(DATA FOR THIS TASK)
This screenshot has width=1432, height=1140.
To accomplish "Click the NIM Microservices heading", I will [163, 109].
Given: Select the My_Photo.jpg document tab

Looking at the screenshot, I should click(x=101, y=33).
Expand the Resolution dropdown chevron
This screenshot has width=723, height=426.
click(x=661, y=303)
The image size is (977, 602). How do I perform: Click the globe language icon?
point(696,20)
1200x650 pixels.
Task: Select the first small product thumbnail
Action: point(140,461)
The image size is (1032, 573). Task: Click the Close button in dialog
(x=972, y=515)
(End DATA FOR THIS TASK)
PROBLEM TO WORK ON: Quote verbatim the line containing "The image size is (977, 602)." and every line after it through the end of the records above.

EXERCISE SOLUTION:
The image size is (977, 602). How do I perform: Click the globe language icon?
point(696,20)
1200x650 pixels.
Task: Select the first small product thumbnail
Action: point(140,461)
The image size is (1032, 573). Task: Click the Close button in dialog
(x=972, y=515)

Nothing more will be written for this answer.